Dan benar, selama beberapa hari ini Memy yg jadi relawan duduk di situ tak mengalami apa2. Walau begitu tetap saja tak ada yg mau doprok di bekas kursinya Hadi itu.
    Dan sekarang bangkunya Hadi itu tela di duduki oleh Anisa. Memy sendiri bergeser di bangkunya Antok dulu. Dan kursinya yg di depan, sekarang di pakai Susi.
...
  "Sekarang, kita mulai pelajarannya," seru Bu Nasi'a.
pelajaran pun di mulai seperti biasa.
    Jam istirahat tiba. Anisa masih belum memiliki teman. Ia duduk sendirian di bawah pohon di depan kelas.  Memy teman sebangkunya. Orangnya dingin dan tak banyak bicara, ia juga lebih suka sendirian dan hanya sesekali berbincang dengan Susi.
  "Hai! Aku Santi yg duduk di depanmu," sapanya.
  "Aku Anisa..."
  "Aku suda tau, tadi kau suda bilang di kelas," potongnya.
  "A, iya!" Nisa pun tersenyum senang.
  "E kau tinggal di mana?" tanya Santi.
  "Aku tinggal di jalan Jendral Sudirman, di rumah nomor 17 blog 2," jawabnya.
  "Itu! Itu kan rumahnya Tuan Handoyo. Seorang kolomrad pemilik dari Handoyo company, beliau juga pemilik dari smu ini. Apa kau putrinya...," Santi agak terkejut.
    Anisa tertawa ngakak. "Apa kau percaya aku ini anaknya," ujarnya sambil menarik kerah bajunya. Dan memperlihatkan kesan, nggak mungkin, ia anak seorang jutawan kaya raya.
    Santi berpikir sebentar. "Iya juga si?"
    Selanjutnya Nisa dan Santi pun mengobrol akrab dan berlanjut di kantin. Keduanya juga tela mengikrarkan diri jadi teman.

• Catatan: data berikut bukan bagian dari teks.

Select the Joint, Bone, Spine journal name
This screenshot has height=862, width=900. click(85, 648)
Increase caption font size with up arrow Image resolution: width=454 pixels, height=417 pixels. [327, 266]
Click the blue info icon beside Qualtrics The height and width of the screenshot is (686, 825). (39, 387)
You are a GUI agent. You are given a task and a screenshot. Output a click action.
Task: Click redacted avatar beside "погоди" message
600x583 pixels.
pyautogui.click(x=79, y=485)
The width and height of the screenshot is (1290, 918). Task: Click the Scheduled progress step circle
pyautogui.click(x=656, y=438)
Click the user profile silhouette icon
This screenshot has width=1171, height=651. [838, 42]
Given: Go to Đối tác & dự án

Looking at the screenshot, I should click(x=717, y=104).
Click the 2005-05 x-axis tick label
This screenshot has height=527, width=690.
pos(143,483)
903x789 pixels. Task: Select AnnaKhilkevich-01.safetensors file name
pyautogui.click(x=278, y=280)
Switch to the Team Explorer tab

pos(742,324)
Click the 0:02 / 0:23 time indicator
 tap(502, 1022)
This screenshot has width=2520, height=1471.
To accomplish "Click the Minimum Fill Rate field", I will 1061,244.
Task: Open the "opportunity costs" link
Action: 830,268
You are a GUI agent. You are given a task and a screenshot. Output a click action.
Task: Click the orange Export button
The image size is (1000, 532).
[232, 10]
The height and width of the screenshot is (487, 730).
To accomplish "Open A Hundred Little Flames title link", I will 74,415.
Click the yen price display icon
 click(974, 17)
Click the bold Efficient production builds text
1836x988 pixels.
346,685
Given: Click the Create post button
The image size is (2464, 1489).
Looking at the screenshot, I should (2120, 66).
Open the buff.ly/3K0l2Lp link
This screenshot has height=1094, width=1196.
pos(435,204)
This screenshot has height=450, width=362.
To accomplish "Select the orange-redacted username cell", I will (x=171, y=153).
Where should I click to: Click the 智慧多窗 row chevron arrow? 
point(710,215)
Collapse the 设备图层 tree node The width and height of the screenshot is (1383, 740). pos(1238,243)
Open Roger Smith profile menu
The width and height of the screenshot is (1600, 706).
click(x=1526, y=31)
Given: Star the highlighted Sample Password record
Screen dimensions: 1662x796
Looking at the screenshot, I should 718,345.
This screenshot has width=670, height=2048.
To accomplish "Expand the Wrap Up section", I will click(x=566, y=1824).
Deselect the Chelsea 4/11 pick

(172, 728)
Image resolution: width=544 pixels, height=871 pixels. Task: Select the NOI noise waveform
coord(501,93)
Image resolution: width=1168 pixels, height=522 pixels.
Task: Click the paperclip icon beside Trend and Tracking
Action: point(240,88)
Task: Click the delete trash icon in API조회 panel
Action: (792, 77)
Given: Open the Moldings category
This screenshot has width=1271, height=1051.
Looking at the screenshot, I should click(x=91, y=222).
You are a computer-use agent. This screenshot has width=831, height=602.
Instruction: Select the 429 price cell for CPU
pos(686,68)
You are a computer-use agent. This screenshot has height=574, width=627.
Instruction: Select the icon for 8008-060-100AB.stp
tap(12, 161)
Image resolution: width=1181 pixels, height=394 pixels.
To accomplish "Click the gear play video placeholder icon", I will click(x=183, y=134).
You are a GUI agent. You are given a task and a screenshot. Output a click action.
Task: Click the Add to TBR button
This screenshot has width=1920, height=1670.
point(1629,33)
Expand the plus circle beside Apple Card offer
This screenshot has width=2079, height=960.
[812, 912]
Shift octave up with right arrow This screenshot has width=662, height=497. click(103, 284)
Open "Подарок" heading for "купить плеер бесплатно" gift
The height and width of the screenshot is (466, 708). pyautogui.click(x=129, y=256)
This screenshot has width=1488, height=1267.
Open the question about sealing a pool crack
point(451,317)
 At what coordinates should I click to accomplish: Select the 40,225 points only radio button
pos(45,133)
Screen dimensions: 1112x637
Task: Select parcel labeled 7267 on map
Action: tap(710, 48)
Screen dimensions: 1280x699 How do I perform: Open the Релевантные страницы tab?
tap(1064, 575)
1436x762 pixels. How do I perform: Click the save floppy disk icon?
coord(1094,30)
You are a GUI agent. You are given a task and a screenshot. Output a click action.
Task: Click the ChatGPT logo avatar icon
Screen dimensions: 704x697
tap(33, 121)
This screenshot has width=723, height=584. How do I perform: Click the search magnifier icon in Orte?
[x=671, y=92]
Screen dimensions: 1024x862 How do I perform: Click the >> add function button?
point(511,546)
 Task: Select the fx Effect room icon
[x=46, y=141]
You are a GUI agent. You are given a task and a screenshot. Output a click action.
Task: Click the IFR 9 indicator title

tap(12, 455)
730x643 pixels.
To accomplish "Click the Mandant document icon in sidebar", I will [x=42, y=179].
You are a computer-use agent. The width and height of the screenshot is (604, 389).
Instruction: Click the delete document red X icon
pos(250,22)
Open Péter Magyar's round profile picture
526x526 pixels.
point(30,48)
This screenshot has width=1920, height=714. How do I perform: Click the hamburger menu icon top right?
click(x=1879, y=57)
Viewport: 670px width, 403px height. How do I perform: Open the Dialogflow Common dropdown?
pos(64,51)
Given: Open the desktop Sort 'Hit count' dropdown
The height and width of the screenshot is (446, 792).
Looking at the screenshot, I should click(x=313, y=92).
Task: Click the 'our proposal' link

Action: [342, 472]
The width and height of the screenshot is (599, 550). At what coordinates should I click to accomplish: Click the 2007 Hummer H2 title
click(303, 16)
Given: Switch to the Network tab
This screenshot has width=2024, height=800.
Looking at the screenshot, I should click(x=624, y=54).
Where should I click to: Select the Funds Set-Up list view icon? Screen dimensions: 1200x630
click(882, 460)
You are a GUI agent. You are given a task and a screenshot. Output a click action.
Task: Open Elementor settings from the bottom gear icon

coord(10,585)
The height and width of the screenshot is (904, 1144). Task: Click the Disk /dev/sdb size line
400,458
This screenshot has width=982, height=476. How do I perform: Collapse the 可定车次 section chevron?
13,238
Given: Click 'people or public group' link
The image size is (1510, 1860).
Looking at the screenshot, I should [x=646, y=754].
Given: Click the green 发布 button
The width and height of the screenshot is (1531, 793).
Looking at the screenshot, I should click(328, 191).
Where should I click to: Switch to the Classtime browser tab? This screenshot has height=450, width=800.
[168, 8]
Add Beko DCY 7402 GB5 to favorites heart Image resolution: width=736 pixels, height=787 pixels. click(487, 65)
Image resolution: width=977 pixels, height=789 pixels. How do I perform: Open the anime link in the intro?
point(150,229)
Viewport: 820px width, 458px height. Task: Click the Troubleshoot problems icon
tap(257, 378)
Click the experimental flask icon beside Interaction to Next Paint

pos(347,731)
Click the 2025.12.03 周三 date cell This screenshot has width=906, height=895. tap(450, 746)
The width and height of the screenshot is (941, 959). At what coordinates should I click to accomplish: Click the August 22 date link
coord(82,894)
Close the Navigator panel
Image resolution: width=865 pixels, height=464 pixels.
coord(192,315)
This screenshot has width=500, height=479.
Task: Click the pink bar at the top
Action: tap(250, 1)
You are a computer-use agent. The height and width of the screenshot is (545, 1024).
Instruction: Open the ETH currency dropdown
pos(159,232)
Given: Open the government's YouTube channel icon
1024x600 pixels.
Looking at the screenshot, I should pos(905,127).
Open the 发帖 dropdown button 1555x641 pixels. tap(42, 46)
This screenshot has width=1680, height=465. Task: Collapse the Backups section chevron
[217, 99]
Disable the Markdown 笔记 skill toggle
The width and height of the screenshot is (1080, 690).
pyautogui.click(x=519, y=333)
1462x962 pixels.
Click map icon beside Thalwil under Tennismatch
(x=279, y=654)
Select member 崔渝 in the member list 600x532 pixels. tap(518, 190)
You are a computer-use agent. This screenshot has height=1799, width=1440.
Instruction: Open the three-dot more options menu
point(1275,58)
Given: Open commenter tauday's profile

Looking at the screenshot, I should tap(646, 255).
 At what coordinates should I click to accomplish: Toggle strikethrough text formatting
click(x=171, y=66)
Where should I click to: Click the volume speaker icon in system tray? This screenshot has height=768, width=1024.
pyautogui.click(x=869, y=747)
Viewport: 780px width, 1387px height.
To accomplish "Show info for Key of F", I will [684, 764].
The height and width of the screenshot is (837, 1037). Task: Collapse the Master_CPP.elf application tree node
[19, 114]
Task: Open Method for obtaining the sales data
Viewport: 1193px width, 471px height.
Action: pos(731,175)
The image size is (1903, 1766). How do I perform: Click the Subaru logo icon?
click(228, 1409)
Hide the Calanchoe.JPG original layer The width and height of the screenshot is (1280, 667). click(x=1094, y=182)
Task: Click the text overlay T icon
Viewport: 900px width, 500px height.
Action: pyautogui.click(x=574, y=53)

   Hari ini Anisa, sehabis pulang sekolah. Ia langsung saja masuk kamarnya. Setengah jam di kamar. Nisa pun keluar dengan dandanan sederhana. Mirip baju seorang anak perawat kebun.
    Dengan penampilan seperti itu. Anisa pun ikut2an mengorek2 tanah dan mencabuti rumput seperti seperti pak Wano yg seorang tukang kebun di kediaman papinya. Ia melakukan kegiatan ini dengan suka cita.
   "Non Nisa! Hentikan, nanti ibuk bisa marah kalau lihat non Nisa seperti ini," kata mbak Earsi salah seorang pelayan di rumahnya.
   Tanpa memperdulikan kata mbak Earsi. Nisa tetap saja melakukan yg jadi hobby barunya itu.
   Mbak Earsi dan beberapa pelayan yg lainnya. Terus berusaha membujuk anak majikannya itu. Menata halaman, menyiangi rumput dan menyiram bunga adalah kerjaan pelayan. Ribut2 itu pun di dengar Fatimah maminya Anisa.

    "Ada apa ini ribut2."
  "Maaf Nyah. Non Nisa, itu...!"
  "Nisa?" Fatimah pun memandang anak kesanyangnya itu yg berpenampilan kumal dan lusuh. "Sayang! Kamu lagi ngapain..." ujarnya sambil mendekati putrinya itu.
  "Ini yg di sebut belajar edukasi, mi...!" jawabnya tanpa memperdulikan maminya.
  "Sayang kenapa kamu lakukan ini. Emangnya apa si yg kamu pelajari dari prancis sana?"
  "Papi..., boleh ya," ujarnya yg langsung di tujuhkan pada papinya yg lagi menyaksikan adegan ini.
   Fatimah dan para pelayan pun memandang Tuan Handoyo yg tiba2 muncul itu. Tuan Handoyo pun mengangguk.
  "Ye...! Terima kasih pi..."
  "Papi...!" Fatimah protes pada suaminya.
  "Sudalah mi..., biarkan saja dia," Tuan Handoyo pun kembali masuk, Fatimah istrinya menyusul di belakangnya.
    Atas ucapan majikannya itu. Semua pelayan kecuali mbak Earsi masuk kembali kedalam.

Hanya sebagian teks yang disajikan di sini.